▶ _Work to complete_:
Could you output every record again, exactly as given?

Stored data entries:
━━━━━━━━━━

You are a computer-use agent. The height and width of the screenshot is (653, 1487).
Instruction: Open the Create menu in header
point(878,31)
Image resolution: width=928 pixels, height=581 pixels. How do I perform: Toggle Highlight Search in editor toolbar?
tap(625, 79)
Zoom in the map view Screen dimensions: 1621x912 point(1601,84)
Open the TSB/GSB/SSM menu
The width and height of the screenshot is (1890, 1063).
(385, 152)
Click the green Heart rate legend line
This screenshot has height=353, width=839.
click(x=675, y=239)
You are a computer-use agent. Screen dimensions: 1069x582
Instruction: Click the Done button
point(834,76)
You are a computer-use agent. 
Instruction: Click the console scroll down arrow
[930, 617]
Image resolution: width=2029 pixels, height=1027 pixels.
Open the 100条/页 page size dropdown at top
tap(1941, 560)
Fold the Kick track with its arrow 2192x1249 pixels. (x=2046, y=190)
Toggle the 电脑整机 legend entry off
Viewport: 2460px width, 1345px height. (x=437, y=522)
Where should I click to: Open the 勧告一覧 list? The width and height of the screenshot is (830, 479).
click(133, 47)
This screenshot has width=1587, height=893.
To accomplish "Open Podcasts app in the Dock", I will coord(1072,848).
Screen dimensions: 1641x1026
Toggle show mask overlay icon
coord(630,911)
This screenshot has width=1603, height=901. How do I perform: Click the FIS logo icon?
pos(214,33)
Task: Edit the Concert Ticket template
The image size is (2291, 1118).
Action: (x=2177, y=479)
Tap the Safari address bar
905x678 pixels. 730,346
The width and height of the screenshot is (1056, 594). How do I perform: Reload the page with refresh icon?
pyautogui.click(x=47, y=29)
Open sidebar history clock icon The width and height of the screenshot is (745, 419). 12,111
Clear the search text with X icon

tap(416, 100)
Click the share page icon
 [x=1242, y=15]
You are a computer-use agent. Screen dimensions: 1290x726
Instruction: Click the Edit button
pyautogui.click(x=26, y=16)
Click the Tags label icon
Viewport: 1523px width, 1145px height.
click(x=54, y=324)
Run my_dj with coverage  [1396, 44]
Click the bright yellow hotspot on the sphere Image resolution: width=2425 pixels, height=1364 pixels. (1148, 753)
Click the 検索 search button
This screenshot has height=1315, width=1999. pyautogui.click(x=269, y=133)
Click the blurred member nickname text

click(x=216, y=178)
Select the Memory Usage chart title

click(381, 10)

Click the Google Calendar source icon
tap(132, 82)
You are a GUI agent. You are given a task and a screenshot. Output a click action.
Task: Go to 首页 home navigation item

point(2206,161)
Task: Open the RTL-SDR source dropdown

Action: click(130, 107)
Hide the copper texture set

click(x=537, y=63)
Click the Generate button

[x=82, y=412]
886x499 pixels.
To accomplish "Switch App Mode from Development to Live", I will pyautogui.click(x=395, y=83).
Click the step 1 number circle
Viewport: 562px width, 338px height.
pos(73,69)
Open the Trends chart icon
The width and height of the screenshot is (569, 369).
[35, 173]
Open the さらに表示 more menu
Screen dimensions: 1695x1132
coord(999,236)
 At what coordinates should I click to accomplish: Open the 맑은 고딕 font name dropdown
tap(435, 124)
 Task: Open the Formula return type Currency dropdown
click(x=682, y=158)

━━━━━━━━━━

▶ _Answer to this exercise_:
You are a computer-use agent. The height and width of the screenshot is (653, 1487).
Instruction: Open the Create menu in header
point(878,31)
Image resolution: width=928 pixels, height=581 pixels. How do I perform: Toggle Highlight Search in editor toolbar?
tap(625, 79)
Zoom in the map view Screen dimensions: 1621x912 point(1601,84)
Open the TSB/GSB/SSM menu
The width and height of the screenshot is (1890, 1063).
(385, 152)
Click the green Heart rate legend line
This screenshot has height=353, width=839.
click(x=675, y=239)
You are a computer-use agent. Screen dimensions: 1069x582
Instruction: Click the Done button
point(834,76)
You are a computer-use agent. 
Instruction: Click the console scroll down arrow
[930, 617]
Image resolution: width=2029 pixels, height=1027 pixels.
Open the 100条/页 page size dropdown at top
tap(1941, 560)
Fold the Kick track with its arrow 2192x1249 pixels. (x=2046, y=190)
Toggle the 电脑整机 legend entry off
Viewport: 2460px width, 1345px height. (x=437, y=522)
Where should I click to: Open the 勧告一覧 list? The width and height of the screenshot is (830, 479).
click(133, 47)
This screenshot has width=1587, height=893.
To accomplish "Open Podcasts app in the Dock", I will coord(1072,848).
Screen dimensions: 1641x1026
Toggle show mask overlay icon
coord(630,911)
This screenshot has width=1603, height=901. How do I perform: Click the FIS logo icon?
pos(214,33)
Task: Edit the Concert Ticket template
The image size is (2291, 1118).
Action: (x=2177, y=479)
Tap the Safari address bar
905x678 pixels. 730,346
The width and height of the screenshot is (1056, 594). How do I perform: Reload the page with refresh icon?
pyautogui.click(x=47, y=29)
Open sidebar history clock icon The width and height of the screenshot is (745, 419). 12,111
Clear the search text with X icon

tap(416, 100)
Click the share page icon
 [x=1242, y=15]
You are a computer-use agent. Screen dimensions: 1290x726
Instruction: Click the Edit button
pyautogui.click(x=26, y=16)
Click the Tags label icon
Viewport: 1523px width, 1145px height.
click(x=54, y=324)
Run my_dj with coverage  [1396, 44]
Click the bright yellow hotspot on the sphere Image resolution: width=2425 pixels, height=1364 pixels. (1148, 753)
Click the 検索 search button
This screenshot has height=1315, width=1999. pyautogui.click(x=269, y=133)
Click the blurred member nickname text

click(x=216, y=178)
Select the Memory Usage chart title

click(381, 10)

Click the Google Calendar source icon
tap(132, 82)
You are a GUI agent. You are given a task and a screenshot. Output a click action.
Task: Go to 首页 home navigation item

point(2206,161)
Task: Open the RTL-SDR source dropdown

Action: click(130, 107)
Hide the copper texture set

click(x=537, y=63)
Click the Generate button

[x=82, y=412]
886x499 pixels.
To accomplish "Switch App Mode from Development to Live", I will pyautogui.click(x=395, y=83).
Click the step 1 number circle
Viewport: 562px width, 338px height.
pos(73,69)
Open the Trends chart icon
The width and height of the screenshot is (569, 369).
[35, 173]
Open the さらに表示 more menu
Screen dimensions: 1695x1132
coord(999,236)
 At what coordinates should I click to accomplish: Open the 맑은 고딕 font name dropdown
tap(435, 124)
 Task: Open the Formula return type Currency dropdown
click(x=682, y=158)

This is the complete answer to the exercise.